Please filter the entries for the word "agent" and copy every line that has it.

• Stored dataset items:

- Opening Delimiter -

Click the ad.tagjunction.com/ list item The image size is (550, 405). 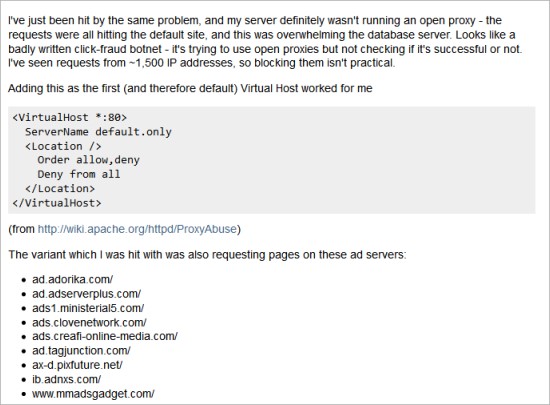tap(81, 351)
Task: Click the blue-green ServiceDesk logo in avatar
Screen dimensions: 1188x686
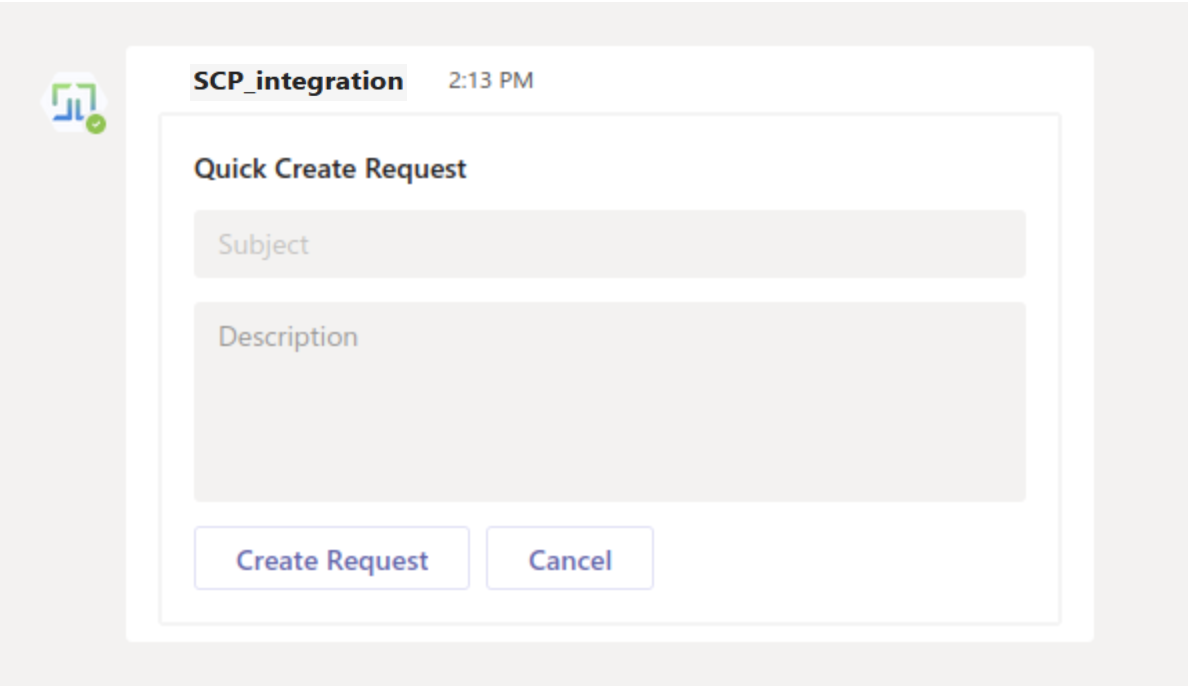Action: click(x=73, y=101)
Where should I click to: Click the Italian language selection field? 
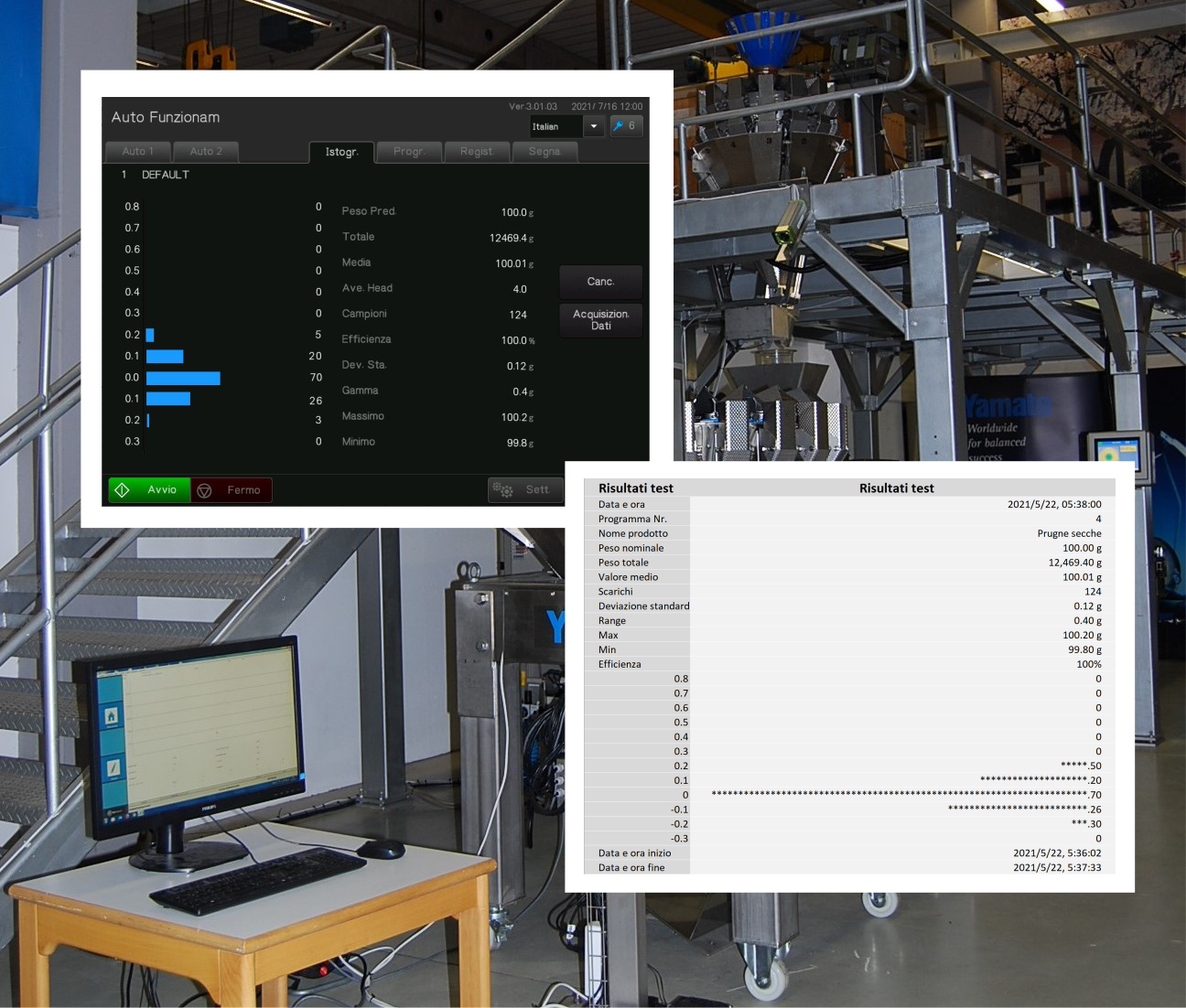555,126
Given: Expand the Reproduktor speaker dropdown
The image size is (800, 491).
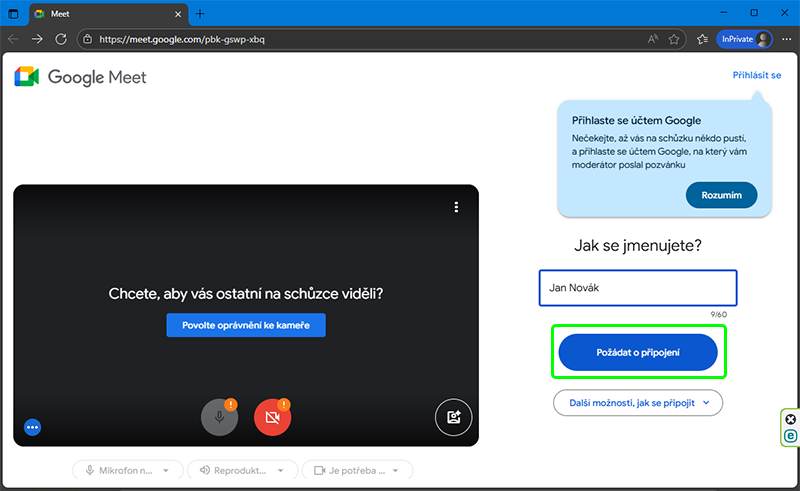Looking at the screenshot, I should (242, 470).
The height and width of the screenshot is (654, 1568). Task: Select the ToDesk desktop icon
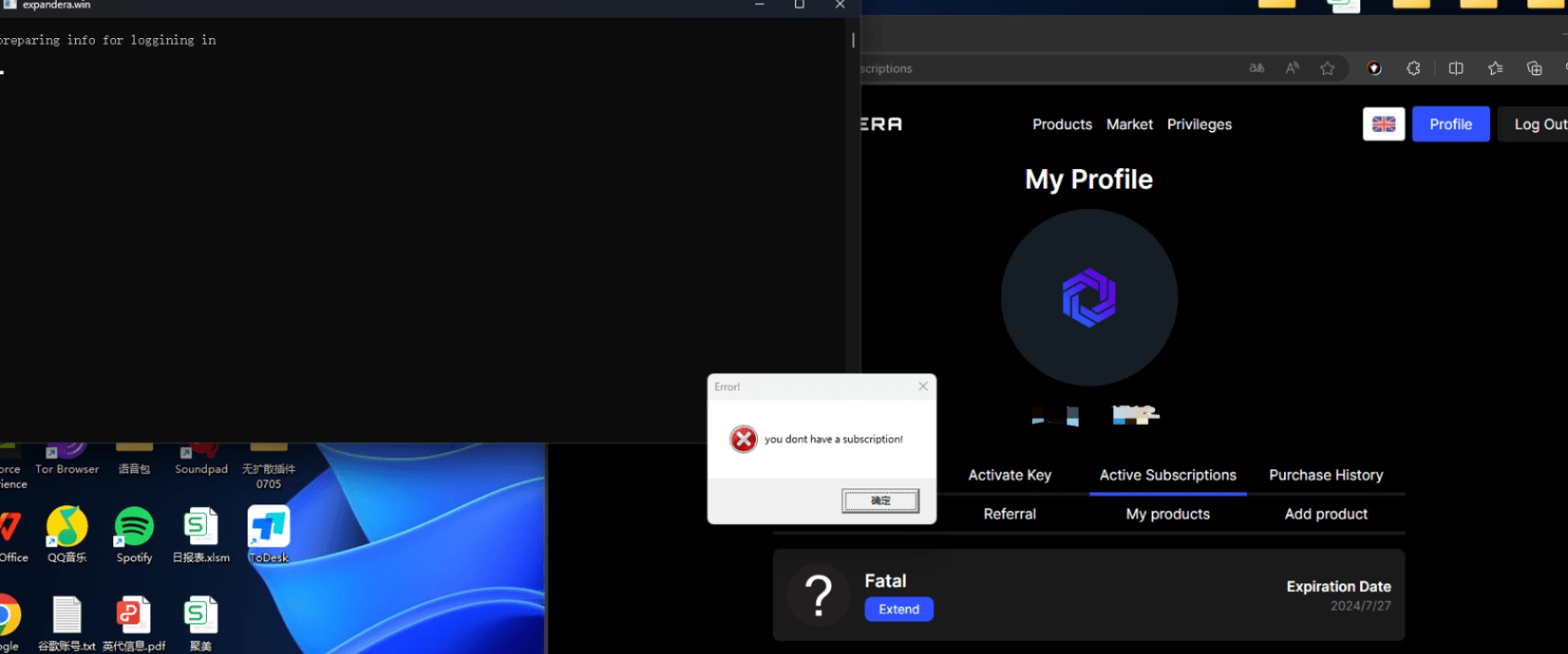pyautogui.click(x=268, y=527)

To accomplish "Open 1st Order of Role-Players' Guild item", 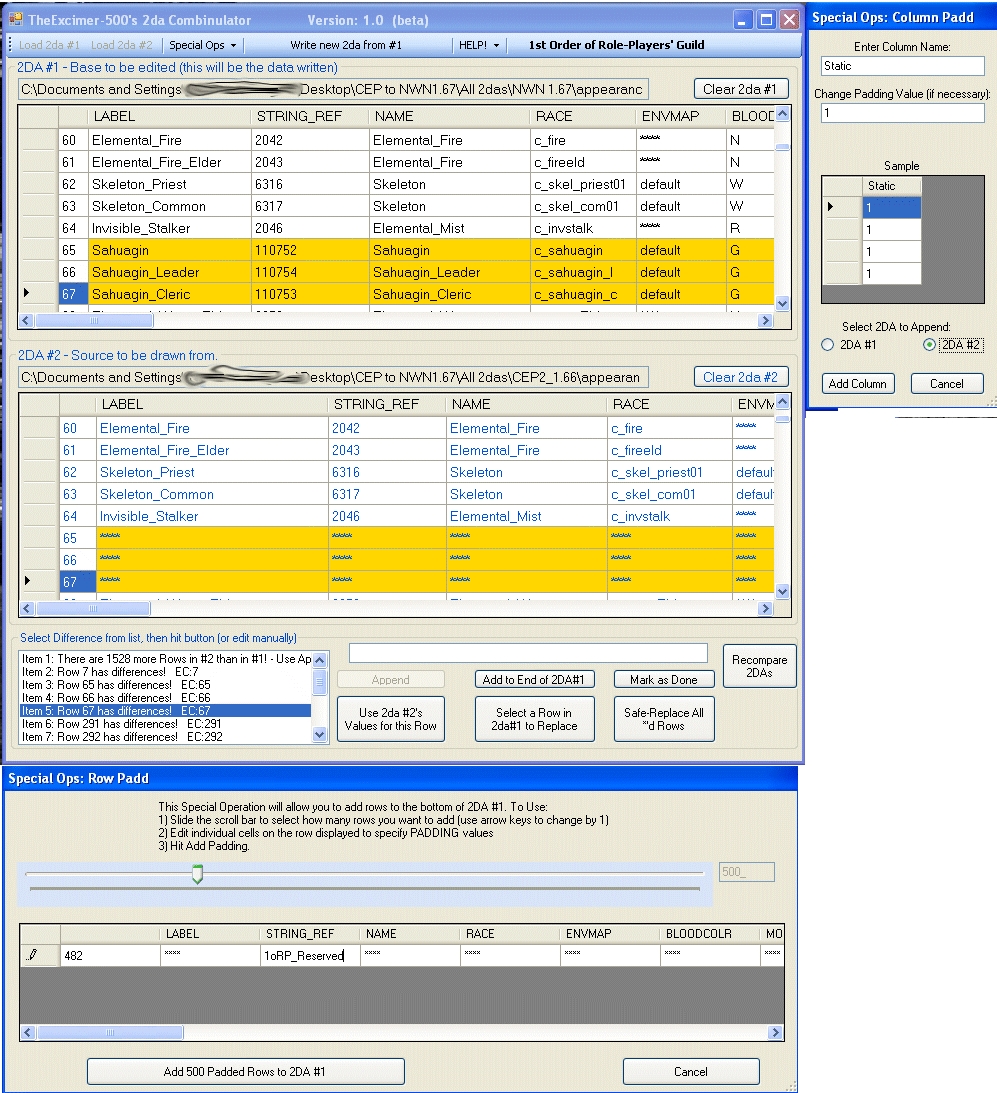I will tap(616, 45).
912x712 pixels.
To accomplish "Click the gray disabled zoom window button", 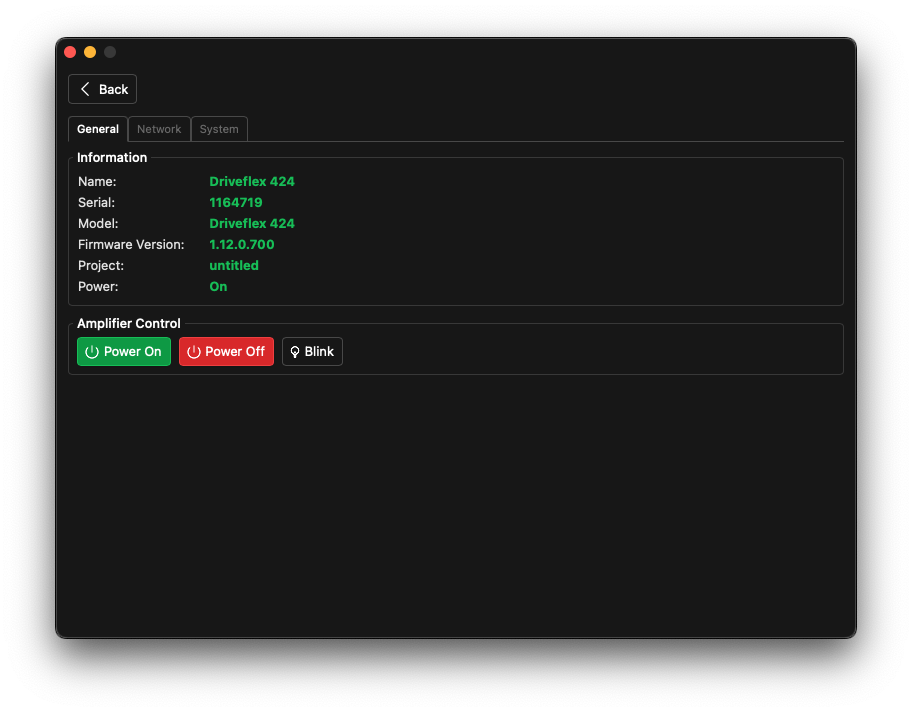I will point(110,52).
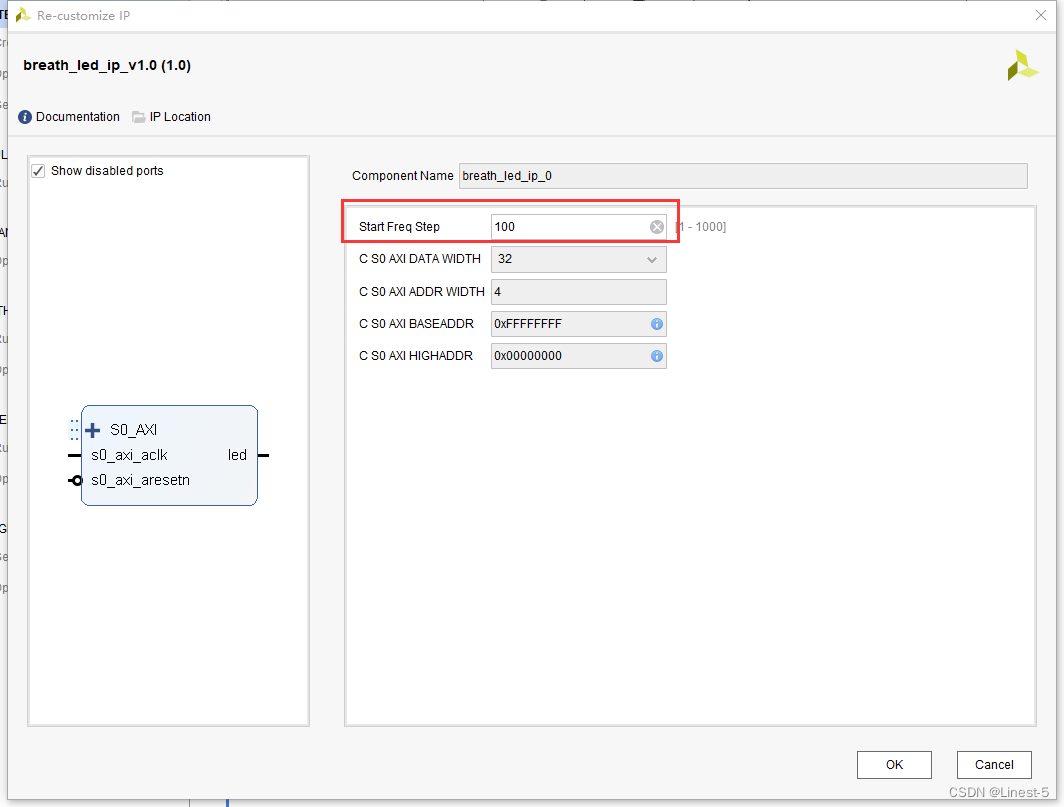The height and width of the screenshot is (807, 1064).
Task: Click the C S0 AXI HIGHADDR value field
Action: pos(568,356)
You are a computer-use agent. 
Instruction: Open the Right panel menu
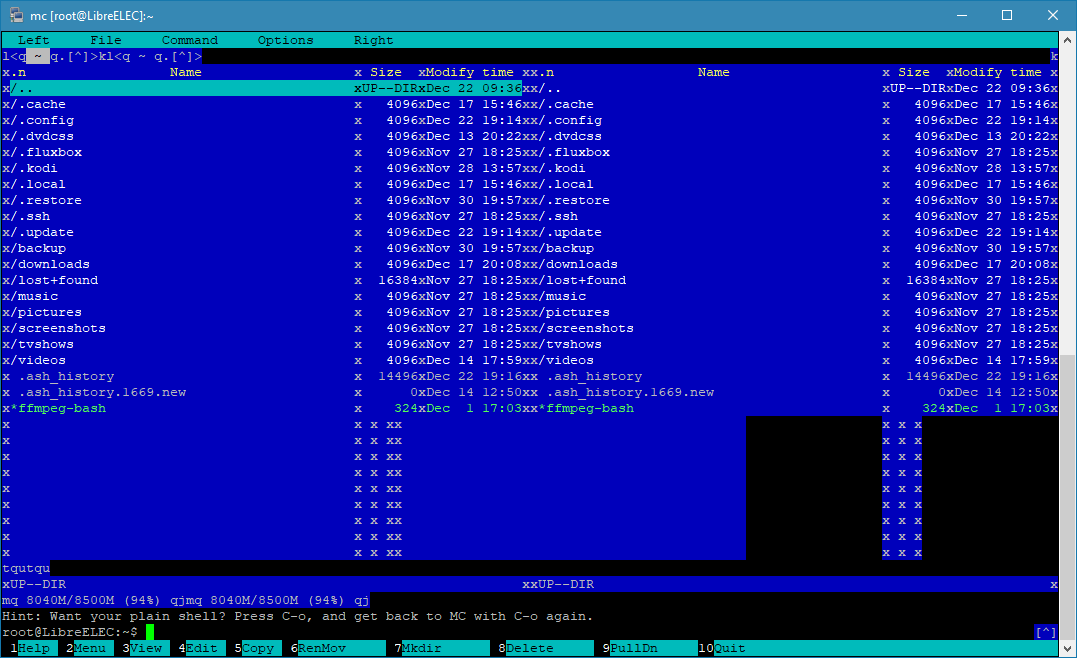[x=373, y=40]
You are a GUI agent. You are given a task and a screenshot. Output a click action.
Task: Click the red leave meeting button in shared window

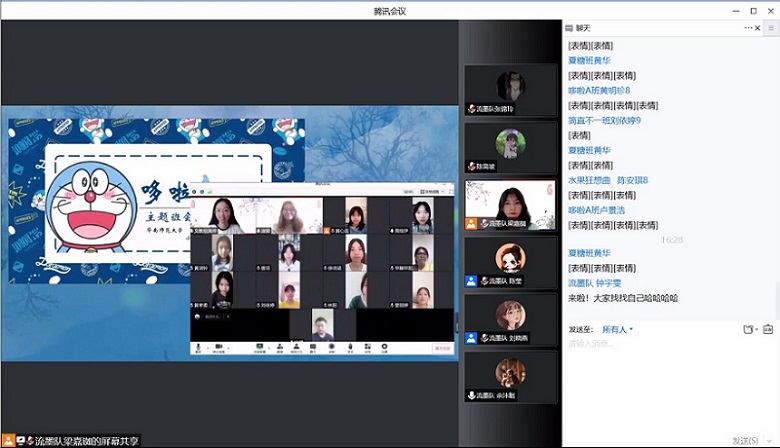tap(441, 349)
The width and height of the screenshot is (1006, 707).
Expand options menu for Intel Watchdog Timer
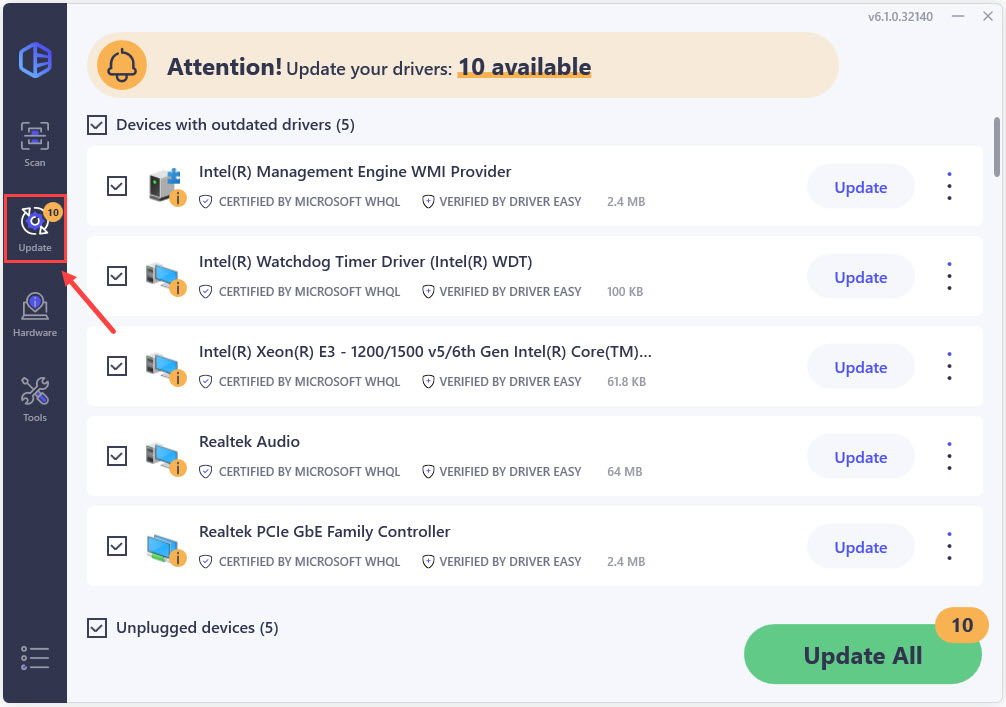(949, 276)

- Closing Delimiter -

• WRITTEN SOLUTION:
You are a computer-use agent. 
You are a GUI agent. You are given a task and a screenshot. Output a click action.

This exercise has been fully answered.